Honestly sometimes I wonder if I was ever even saved. Thinking about the catholic perfect contrition (which I've heard defined as sorry for your sin NOT out of fear of hell or punishment but because you wronged an innocent, holy, perfect God who deserves better). Lots of people tell me, like my pastor when I was crying about the unforgivable sin (Matthew 12:31-32, Mark 3:28-30, Luke 12:10), and say "But you're so upset by your sin! You must be saved." I'm terrified. I don't think terror is a sign that you're saved, and the other extreme is if you think you might not be saved you aren't because you don't have perfect faith (this view is rare I think but it's out there.) Something that gets me a lot is this website Evangelical Outreach (Dan Corner) and the images on that sight (specifically this one)
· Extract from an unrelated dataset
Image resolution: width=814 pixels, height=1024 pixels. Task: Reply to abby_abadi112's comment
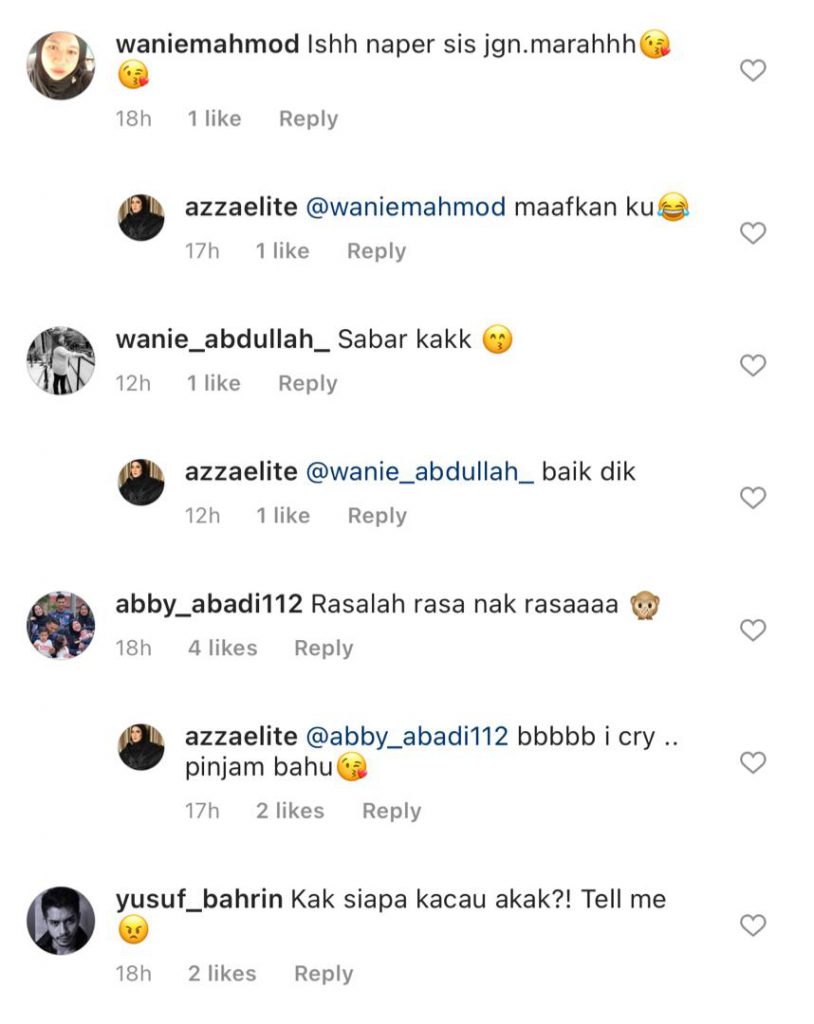point(323,648)
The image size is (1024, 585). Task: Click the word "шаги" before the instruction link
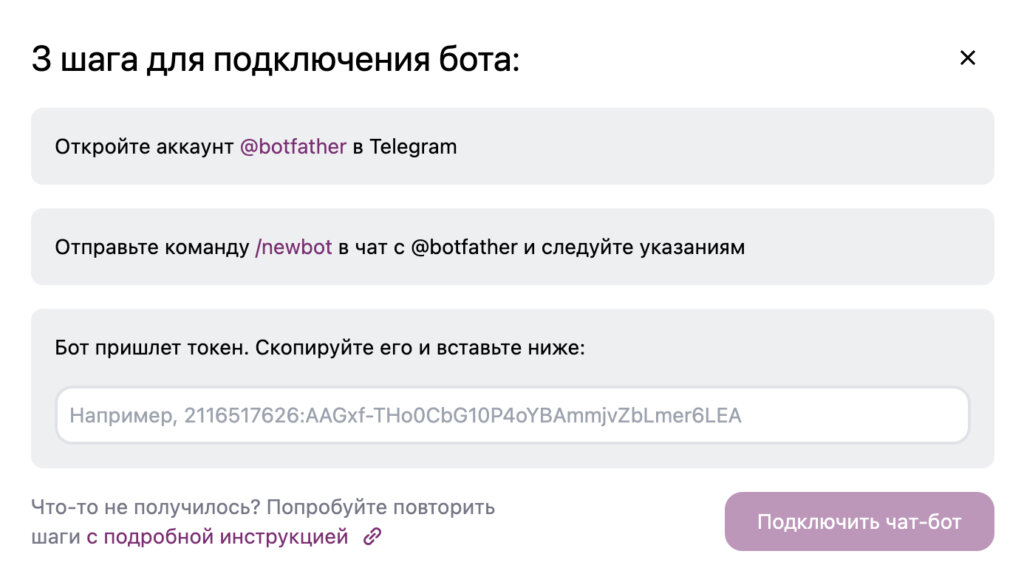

Practice Sin | Habitual Sin | Lifestyle Sin | Occasional Sin

Make me imagine God on judgement day looking at me with pure wrath and sending me to eternal torment in the outer darkness. People switch between God only judges is for intentional thoughts or our true hearts and it doesn't matter if you deny the faith but don't mean it you technically did it and are destined for eternal hell.

I never believed in fate (although I believe God is all-knowing and all-powerful, I didn't believe that there were things that could be completely irreversible until things like the unpardonable sin and apostasy (Hebrews 6:4-6)) so this stuff REALLY scares me. Like the idea I could spend the rest of my life crying out to God only to be ignored and cast out because I was stupid and committed some big sins.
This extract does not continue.